### Work instructions:
Reproduce the whole listing below, swapping every "Instruction" for "Command" and leaving everything else unchanged.
[Start Material shown]
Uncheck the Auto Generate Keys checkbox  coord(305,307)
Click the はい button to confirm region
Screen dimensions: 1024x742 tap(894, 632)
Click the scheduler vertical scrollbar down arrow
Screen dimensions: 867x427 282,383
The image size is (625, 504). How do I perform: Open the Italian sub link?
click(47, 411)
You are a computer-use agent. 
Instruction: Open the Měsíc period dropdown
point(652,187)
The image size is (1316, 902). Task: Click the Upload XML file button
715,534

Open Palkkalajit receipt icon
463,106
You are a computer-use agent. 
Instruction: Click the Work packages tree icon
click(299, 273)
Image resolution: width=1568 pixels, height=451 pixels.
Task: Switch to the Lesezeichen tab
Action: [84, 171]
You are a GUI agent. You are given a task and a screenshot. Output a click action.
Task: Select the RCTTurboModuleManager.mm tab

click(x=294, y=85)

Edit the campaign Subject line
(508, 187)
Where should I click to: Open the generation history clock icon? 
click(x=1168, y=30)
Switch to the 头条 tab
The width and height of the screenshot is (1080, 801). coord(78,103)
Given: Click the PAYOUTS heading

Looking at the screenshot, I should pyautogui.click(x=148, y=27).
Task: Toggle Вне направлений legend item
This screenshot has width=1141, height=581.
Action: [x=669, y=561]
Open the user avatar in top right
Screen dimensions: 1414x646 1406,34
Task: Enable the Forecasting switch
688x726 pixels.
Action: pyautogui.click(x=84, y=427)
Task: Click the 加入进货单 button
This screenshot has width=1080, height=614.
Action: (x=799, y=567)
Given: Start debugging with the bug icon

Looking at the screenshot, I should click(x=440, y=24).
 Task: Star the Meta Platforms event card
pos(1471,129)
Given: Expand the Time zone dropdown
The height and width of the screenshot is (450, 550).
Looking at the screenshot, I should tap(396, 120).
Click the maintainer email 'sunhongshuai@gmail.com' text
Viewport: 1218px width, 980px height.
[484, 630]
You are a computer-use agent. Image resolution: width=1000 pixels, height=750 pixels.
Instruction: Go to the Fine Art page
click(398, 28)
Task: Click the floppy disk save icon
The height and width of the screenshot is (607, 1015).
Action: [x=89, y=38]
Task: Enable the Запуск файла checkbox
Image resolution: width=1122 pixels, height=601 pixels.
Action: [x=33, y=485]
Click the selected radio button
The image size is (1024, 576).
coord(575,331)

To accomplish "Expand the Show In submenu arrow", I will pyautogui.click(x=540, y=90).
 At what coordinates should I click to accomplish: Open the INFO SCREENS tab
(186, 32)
[End Material shown]
### Written solution:
Uncheck the Auto Generate Keys checkbox  coord(305,307)
Click the はい button to confirm region
Screen dimensions: 1024x742 tap(894, 632)
Click the scheduler vertical scrollbar down arrow
Screen dimensions: 867x427 282,383
The image size is (625, 504). How do I perform: Open the Italian sub link?
click(47, 411)
You are a computer-use agent. 
Command: Open the Měsíc period dropdown
point(652,187)
The image size is (1316, 902). Task: Click the Upload XML file button
715,534

Open Palkkalajit receipt icon
463,106
You are a computer-use agent. 
Command: Click the Work packages tree icon
click(299, 273)
Image resolution: width=1568 pixels, height=451 pixels.
Task: Switch to the Lesezeichen tab
Action: [84, 171]
You are a GUI agent. You are given a task and a screenshot. Output a click action.
Task: Select the RCTTurboModuleManager.mm tab

click(x=294, y=85)

Edit the campaign Subject line
(508, 187)
Where should I click to: Open the generation history clock icon? 
click(x=1168, y=30)
Switch to the 头条 tab
The width and height of the screenshot is (1080, 801). coord(78,103)
Given: Click the PAYOUTS heading

Looking at the screenshot, I should pyautogui.click(x=148, y=27).
Task: Toggle Вне направлений legend item
This screenshot has width=1141, height=581.
Action: [x=669, y=561]
Open the user avatar in top right
Screen dimensions: 1414x646 1406,34
Task: Enable the Forecasting switch
688x726 pixels.
Action: pyautogui.click(x=84, y=427)
Task: Click the 加入进货单 button
This screenshot has width=1080, height=614.
Action: (x=799, y=567)
Given: Start debugging with the bug icon

Looking at the screenshot, I should click(x=440, y=24).
 Task: Star the Meta Platforms event card
pos(1471,129)
Given: Expand the Time zone dropdown
The height and width of the screenshot is (450, 550).
Looking at the screenshot, I should tap(396, 120).
Click the maintainer email 'sunhongshuai@gmail.com' text
Viewport: 1218px width, 980px height.
[484, 630]
You are a computer-use agent. Image resolution: width=1000 pixels, height=750 pixels.
Command: Go to the Fine Art page
click(398, 28)
Task: Click the floppy disk save icon
The height and width of the screenshot is (607, 1015).
Action: [x=89, y=38]
Task: Enable the Запуск файла checkbox
Image resolution: width=1122 pixels, height=601 pixels.
Action: [x=33, y=485]
Click the selected radio button
The image size is (1024, 576).
coord(575,331)

To accomplish "Expand the Show In submenu arrow", I will pyautogui.click(x=540, y=90).
 At what coordinates should I click to accomplish: Open the INFO SCREENS tab
(186, 32)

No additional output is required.